今回は「菱目打ち」という道具をご紹介します。
ご存知の方も多いかもしれませんが、手縫いの革製品は、糸のついた針で直接穴を開けるのではなく、一度この菱目打ちという道具で穴を開けてから縫い進めていきます。
まず大きく分けて、2本目の菱目打ちと複数本目の菱目打ちがあります。
直線で穴を開ける時には、時間を短縮したいことと、より正確にまっすぐな列で穴を開けていくために複数目一気に穴を開けられるものを使います。
一方、カーブになっている部分や、大きく段差がある部分、穴を開ける距離が短い部分などは、複数本目の菱目打ちでは穴をあけることができないので、一目一目、2本目のもので開けていくことになります。
そして、その目の幅によって数多くの菱目打ちが存在します。
写真のものは9本目のものと、11本目のものです。同じ幅の中にある刃の数がそれぞれ9本と11本なのがわかるかと思います。
これで穴を開けていくと、当然9本目のほうが11本目と比較して、目幅の広い穴が開くので、結果的に縫い幅も広くなります。一般的に手縫いの場合、8本目など広めの目幅で縫われているものが多いように感じますが、MUNEKAWAでは11本目のものを基本的に使用しています。
目幅が狭いということは、同じ距離でもそれだけ縫う回数が増えるので、そういった点では時間のかかることにはなります。機能的な面では、目幅が狭いほうが糸締りが良いので、糸がダメージを受けづらいという利点もあります。

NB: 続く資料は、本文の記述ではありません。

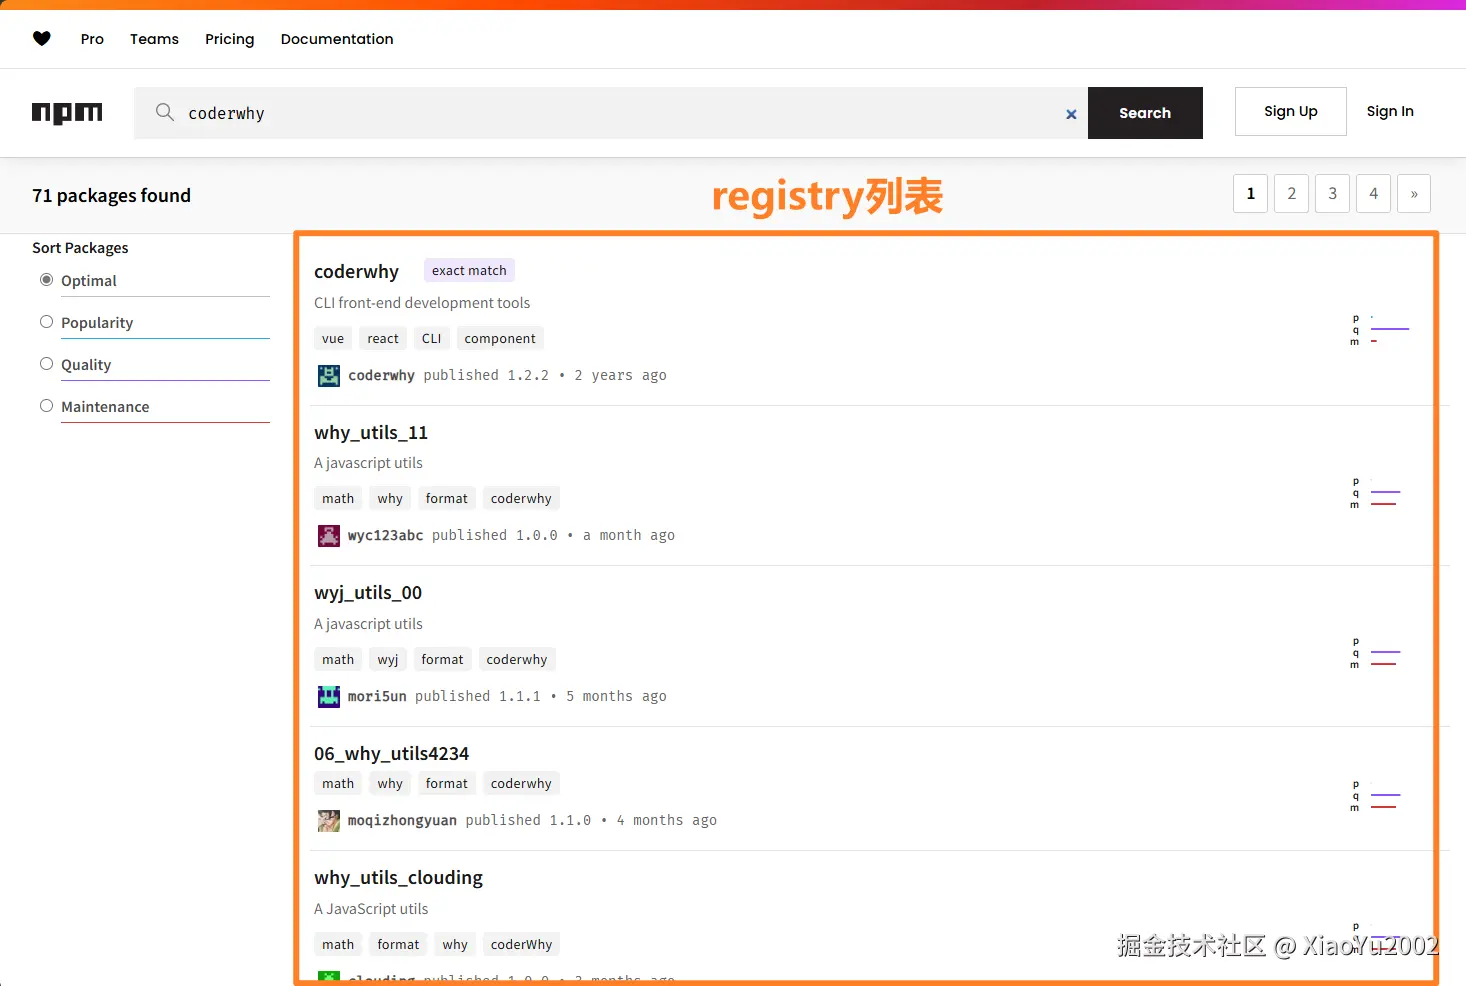The width and height of the screenshot is (1466, 986).
Task: Click Teams in the top navigation
Action: pos(154,39)
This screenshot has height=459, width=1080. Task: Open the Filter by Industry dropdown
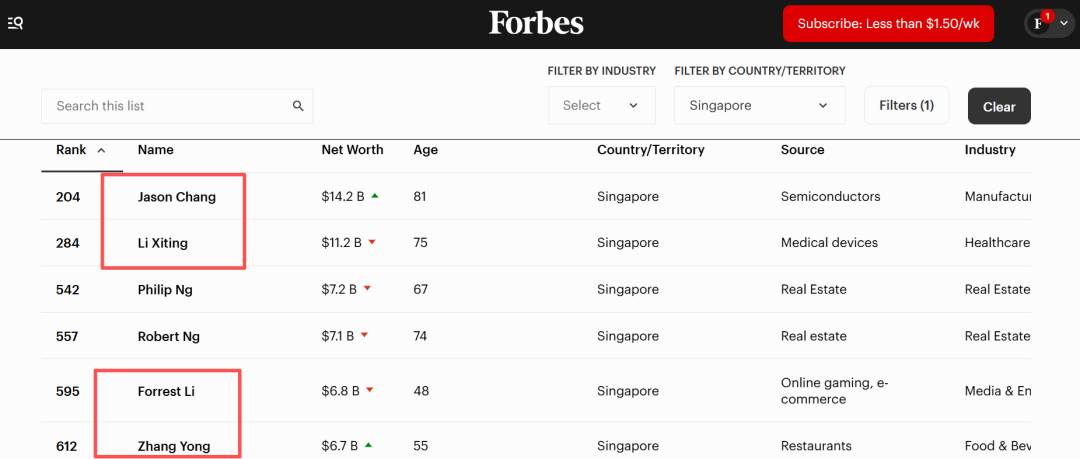601,105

見た目としては、目幅が広いほうが糸目が目立ち、よりカジュアルな雰囲気になるかと思いますが、そこはどちらが良いというものではなく、好みの話になってきます。
また、同じ目幅のものでも、刃の形にもいろいろと種類があります。
写真だけではなかなか違いがわかりづらいのですが、写真右側のもののほうが少し刃が太く、革に穴を開けた際には少しだけ穴が大きくなります。一般的にクラフト用品として販売されている菱目打ちは刃が太めのものが多いように思いますが、MUNEKAWAで使用している菱目打ちは逆に細い穴が開くのが特徴です。
MUNEKAWAでは総じて細い目で、目幅も狭い菱目打ちを使うので、「手縫いっぽさ」は薄いですが、その分独特の高級感ある雰囲気を出せているのではないでしょうか。
今回は「菱目打ち」という道具の説明だけで長くなってしまいましたが、次回はその使い方、作業の部分をご紹介したいと思いますので、お楽しみに。